The polygenic score predicted less of the variance in CU traits, averaging 0.4% of variance explained (Fig. 3a). The confidence intervals for polygenic prediction of parent and teacher reported CU traits were overlapping at age 9. There was no change in magnitude of prediction between ages 7 and 12, although at age 16 the polygenic score had a negative association with parent-reported CU traits.
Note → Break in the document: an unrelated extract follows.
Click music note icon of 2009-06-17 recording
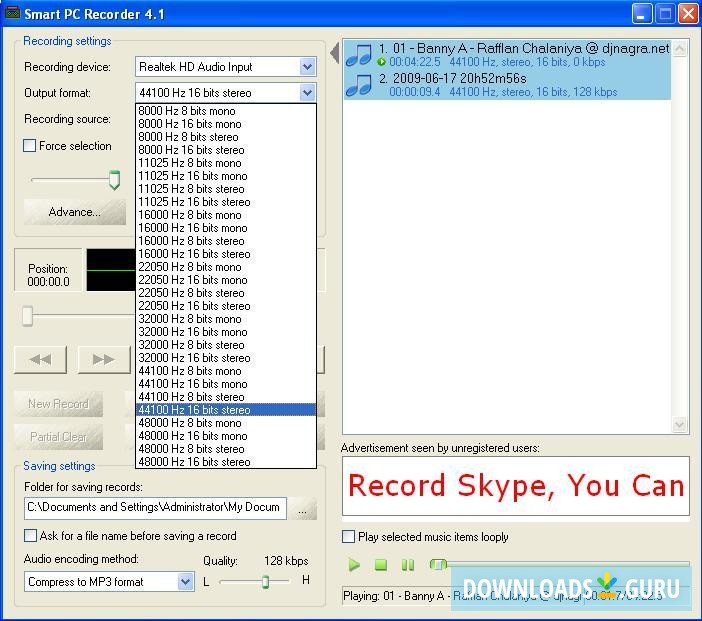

We did not find significant direct or indirect genetic effects on CU traits once we broke the polygenic prediction down into within-family and between-family effects.

Fig. 3: Polygenic score analysis and twin models for callous-unemotional traits.
figure 3

a Estimating population-level, direct and indirect genetic effects of externalising PRS. Beta coefficient estimates of population-level prediction of externalising PRS for an index of callous-unemotional traits, alongside estimates of direct and indirect genetic effects, reported across developmental timepoints and reporter. b Estimating univariate ACE twin models for callous-unemotional traits across development and reporter. Estimates of the contribution of additive genetic effects (A), common environmental influences (C) and unique environmental influences (E) in the variance in an index of callous-unemotional traits. Each univariate twin model was repeated at each timepoint, and for parent and teacher reports.

Full size image

Cross-sectional twin analyses

The results from twin models are shown in Figs. 1b–3b. Shared environmental effects (C) were estimated as significant for parent reported conduct problems at age 7 (11% of variance), age 9 (23%) and age 12 (18%). MZ twin correlations were more than double DZ twin correlations, so an ADE model (D = dominant genetic effect) was appropriate, and there was no significant contribution of D to the variance in parent-reported ADHD symptoms and so we dropped D from these models. See Supplementary Results for a more detailed report of results from twin models. For CU traits, estimates of C were significant for parent reported CU at all ages: explaining between 7–37% of variance. C also significantly explained 11% of the variance in teacher-reported CU traits at age 9. However, in polygenic analyses significant indirect genetic effects were not detected for any of these variables, suggesting that significant shared environment estimates were not predictive of indirect genetic effects.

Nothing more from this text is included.